## Given instruction:
Express every line of the listing below as a JSON list of strings, one string per line, skipping blank lines.

—————

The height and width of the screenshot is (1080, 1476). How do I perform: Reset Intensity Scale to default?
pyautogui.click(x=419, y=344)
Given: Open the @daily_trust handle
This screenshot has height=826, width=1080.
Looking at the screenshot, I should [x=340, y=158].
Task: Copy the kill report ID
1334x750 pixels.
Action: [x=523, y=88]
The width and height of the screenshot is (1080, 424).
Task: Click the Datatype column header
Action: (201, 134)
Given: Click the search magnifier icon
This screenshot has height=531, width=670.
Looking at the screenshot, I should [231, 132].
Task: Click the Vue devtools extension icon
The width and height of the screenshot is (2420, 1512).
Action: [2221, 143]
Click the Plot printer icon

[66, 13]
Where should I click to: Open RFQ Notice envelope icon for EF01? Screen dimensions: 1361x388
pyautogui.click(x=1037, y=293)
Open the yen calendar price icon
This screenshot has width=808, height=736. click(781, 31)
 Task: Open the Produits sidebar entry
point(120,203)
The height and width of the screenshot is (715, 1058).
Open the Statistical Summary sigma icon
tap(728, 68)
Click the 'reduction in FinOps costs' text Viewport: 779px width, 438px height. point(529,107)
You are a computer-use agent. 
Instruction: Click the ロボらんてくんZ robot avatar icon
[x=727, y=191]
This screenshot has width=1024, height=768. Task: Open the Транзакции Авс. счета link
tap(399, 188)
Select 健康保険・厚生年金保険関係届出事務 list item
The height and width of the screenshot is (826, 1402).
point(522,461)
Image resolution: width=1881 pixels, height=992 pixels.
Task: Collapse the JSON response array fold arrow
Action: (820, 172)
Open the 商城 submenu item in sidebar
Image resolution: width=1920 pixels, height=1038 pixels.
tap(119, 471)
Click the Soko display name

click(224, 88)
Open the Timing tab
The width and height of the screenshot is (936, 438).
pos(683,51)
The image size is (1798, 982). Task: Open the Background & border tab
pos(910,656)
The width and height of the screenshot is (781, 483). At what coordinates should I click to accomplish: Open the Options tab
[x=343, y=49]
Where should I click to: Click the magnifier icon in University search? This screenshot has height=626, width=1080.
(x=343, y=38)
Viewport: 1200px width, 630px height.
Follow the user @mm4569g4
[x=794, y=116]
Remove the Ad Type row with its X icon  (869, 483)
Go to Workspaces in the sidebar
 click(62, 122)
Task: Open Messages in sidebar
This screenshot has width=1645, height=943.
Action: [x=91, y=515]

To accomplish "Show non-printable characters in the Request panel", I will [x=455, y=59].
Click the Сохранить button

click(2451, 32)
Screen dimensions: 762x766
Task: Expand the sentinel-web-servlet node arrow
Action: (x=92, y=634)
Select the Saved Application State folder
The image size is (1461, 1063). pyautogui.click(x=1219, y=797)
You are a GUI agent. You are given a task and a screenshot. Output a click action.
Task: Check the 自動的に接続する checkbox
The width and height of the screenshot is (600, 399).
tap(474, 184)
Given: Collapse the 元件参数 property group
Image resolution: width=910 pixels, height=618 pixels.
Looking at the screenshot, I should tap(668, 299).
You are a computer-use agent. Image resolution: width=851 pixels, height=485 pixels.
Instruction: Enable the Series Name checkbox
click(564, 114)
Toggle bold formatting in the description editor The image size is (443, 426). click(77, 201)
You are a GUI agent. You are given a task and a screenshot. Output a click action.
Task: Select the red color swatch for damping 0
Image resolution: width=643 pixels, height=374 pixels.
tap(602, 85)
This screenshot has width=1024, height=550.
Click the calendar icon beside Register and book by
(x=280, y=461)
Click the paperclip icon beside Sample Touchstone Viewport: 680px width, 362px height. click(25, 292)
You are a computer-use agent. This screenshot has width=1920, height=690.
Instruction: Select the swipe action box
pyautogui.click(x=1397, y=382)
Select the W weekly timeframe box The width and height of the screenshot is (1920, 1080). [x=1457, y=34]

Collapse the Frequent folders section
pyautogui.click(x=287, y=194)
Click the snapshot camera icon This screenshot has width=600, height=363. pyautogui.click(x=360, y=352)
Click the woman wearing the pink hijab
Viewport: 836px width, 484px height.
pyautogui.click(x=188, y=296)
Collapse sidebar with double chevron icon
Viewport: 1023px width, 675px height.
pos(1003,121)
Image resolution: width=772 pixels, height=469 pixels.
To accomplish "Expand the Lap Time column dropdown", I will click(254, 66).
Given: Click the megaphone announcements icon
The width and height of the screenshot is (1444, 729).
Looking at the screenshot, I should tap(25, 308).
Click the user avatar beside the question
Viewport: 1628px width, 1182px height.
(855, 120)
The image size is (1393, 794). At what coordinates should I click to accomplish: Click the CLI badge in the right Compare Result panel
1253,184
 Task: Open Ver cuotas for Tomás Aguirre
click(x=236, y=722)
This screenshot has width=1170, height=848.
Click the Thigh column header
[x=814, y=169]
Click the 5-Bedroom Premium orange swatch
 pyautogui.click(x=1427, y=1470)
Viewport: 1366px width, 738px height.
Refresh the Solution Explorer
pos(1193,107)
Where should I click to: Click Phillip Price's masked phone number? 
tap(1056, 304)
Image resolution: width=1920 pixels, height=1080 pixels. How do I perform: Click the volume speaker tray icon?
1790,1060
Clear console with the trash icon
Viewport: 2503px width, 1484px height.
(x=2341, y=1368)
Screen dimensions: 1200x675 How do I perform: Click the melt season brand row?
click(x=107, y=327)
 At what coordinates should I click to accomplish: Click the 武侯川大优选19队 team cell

—————

## Task solution:
[
  "The height and width of the screenshot is (1080, 1476). How do I perform: Reset Intensity Scale to default?",
  "pyautogui.click(x=419, y=344)",
  "Given: Open the @daily_trust handle",
  "This screenshot has height=826, width=1080.",
  "Looking at the screenshot, I should [x=340, y=158].",
  "Task: Copy the kill report ID",
  "1334x750 pixels.",
  "Action: [x=523, y=88]",
  "The width and height of the screenshot is (1080, 424).",
  "Task: Click the Datatype column header",
  "Action: (201, 134)",
  "Given: Click the search magnifier icon",
  "This screenshot has height=531, width=670.",
  "Looking at the screenshot, I should [231, 132].",
  "Task: Click the Vue devtools extension icon",
  "The width and height of the screenshot is (2420, 1512).",
  "Action: [2221, 143]",
  "Click the Plot printer icon",
  "[66, 13]",
  "Where should I click to: Open RFQ Notice envelope icon for EF01? Screen dimensions: 1361x388",
  "pyautogui.click(x=1037, y=293)",
  "Open the yen calendar price icon",
  "This screenshot has width=808, height=736. click(781, 31)",
  " Task: Open the Produits sidebar entry",
  "point(120,203)",
  "The height and width of the screenshot is (715, 1058).",
  "Open the Statistical Summary sigma icon",
  "tap(728, 68)",
  "Click the 'reduction in FinOps costs' text Viewport: 779px width, 438px height. point(529,107)",
  "You are a computer-use agent. ",
  "Instruction: Click the ロボらんてくんZ robot avatar icon",
  "[x=727, y=191]",
  "This screenshot has width=1024, height=768. Task: Open the Транзакции Авс. счета link",
  "tap(399, 188)",
  "Select 健康保険・厚生年金保険関係届出事務 list item",
  "The height and width of the screenshot is (826, 1402).",
  "point(522,461)",
  "Image resolution: width=1881 pixels, height=992 pixels.",
  "Task: Collapse the JSON response array fold arrow",
  "Action: (820, 172)",
  "Open the 商城 submenu item in sidebar",
  "Image resolution: width=1920 pixels, height=1038 pixels.",
  "tap(119, 471)",
  "Click the Soko display name",
  "click(224, 88)",
  "Open the Timing tab",
  "The width and height of the screenshot is (936, 438).",
  "pos(683,51)",
  "The image size is (1798, 982). Task: Open the Background & border tab",
  "pos(910,656)",
  "The width and height of the screenshot is (781, 483). At what coordinates should I click to accomplish: Open the Options tab",
  "[x=343, y=49]",
  "Where should I click to: Click the magnifier icon in University search? This screenshot has height=626, width=1080.",
  "(x=343, y=38)",
  "Viewport: 1200px width, 630px height.",
  "Follow the user @mm4569g4",
  "[x=794, y=116]",
  "Remove the Ad Type row with its X icon  (869, 483)",
  "Go to Workspaces in the sidebar",
  " click(62, 122)",
  "Task: Open Messages in sidebar",
  "This screenshot has width=1645, height=943.",
  "Action: [x=91, y=515]",
  "To accomplish \"Show non-printable characters in the Request panel\", I will [x=455, y=59].",
  "Click the Сохранить button",
  "click(2451, 32)",
  "Screen dimensions: 762x766",
  "Task: Expand the sentinel-web-servlet node arrow",
  "Action: (x=92, y=634)",
  "Select the Saved Application State folder",
  "The image size is (1461, 1063). pyautogui.click(x=1219, y=797)",
  "You are a GUI agent. You are given a task and a screenshot. Output a click action.",
  "Task: Check the 自動的に接続する checkbox",
  "The width and height of the screenshot is (600, 399).",
  "tap(474, 184)",
  "Given: Collapse the 元件参数 property group",
  "Image resolution: width=910 pixels, height=618 pixels.",
  "Looking at the screenshot, I should tap(668, 299).",
  "You are a computer-use agent. Image resolution: width=851 pixels, height=485 pixels.",
  "Instruction: Enable the Series Name checkbox",
  "click(564, 114)",
  "Toggle bold formatting in the description editor The image size is (443, 426). click(77, 201)",
  "You are a GUI agent. You are given a task and a screenshot. Output a click action.",
  "Task: Select the red color swatch for damping 0",
  "Image resolution: width=643 pixels, height=374 pixels.",
  "tap(602, 85)",
  "This screenshot has width=1024, height=550.",
  "Click the calendar icon beside Register and book by",
  "(x=280, y=461)",
  "Click the paperclip icon beside Sample Touchstone Viewport: 680px width, 362px height. click(25, 292)",
  "You are a computer-use agent. This screenshot has width=1920, height=690.",
  "Instruction: Select the swipe action box",
  "pyautogui.click(x=1397, y=382)",
  "Select the W weekly timeframe box The width and height of the screenshot is (1920, 1080). [x=1457, y=34]",
  "Collapse the Frequent folders section",
  "pyautogui.click(x=287, y=194)",
  "Click the snapshot camera icon This screenshot has width=600, height=363. pyautogui.click(x=360, y=352)",
  "Click the woman wearing the pink hijab",
  "Viewport: 836px width, 484px height.",
  "pyautogui.click(x=188, y=296)",
  "Collapse sidebar with double chevron icon",
  "Viewport: 1023px width, 675px height.",
  "pos(1003,121)",
  "Image resolution: width=772 pixels, height=469 pixels.",
  "To accomplish \"Expand the Lap Time column dropdown\", I will click(254, 66).",
  "Given: Click the megaphone announcements icon",
  "The width and height of the screenshot is (1444, 729).",
  "Looking at the screenshot, I should tap(25, 308).",
  "Click the user avatar beside the question",
  "Viewport: 1628px width, 1182px height.",
  "(855, 120)",
  "The image size is (1393, 794). At what coordinates should I click to accomplish: Click the CLI badge in the right Compare Result panel",
  "1253,184",
  " Task: Open Ver cuotas for Tomás Aguirre",
  "click(x=236, y=722)",
  "This screenshot has width=1170, height=848.",
  "Click the Thigh column header",
  "[x=814, y=169]",
  "Click the 5-Bedroom Premium orange swatch",
  " pyautogui.click(x=1427, y=1470)",
  "Viewport: 1366px width, 738px height.",
  "Refresh the Solution Explorer",
  "pos(1193,107)",
  "Where should I click to: Click Phillip Price's masked phone number? ",
  "tap(1056, 304)",
  "Image resolution: width=1920 pixels, height=1080 pixels. How do I perform: Click the volume speaker tray icon?",
  "1790,1060",
  "Clear console with the trash icon",
  "Viewport: 2503px width, 1484px height.",
  "(x=2341, y=1368)",
  "Screen dimensions: 1200x675 How do I perform: Click the melt season brand row?",
  "click(x=107, y=327)",
  " At what coordinates should I click to accomplish: Click the 武侯川大优选19队 team cell"
]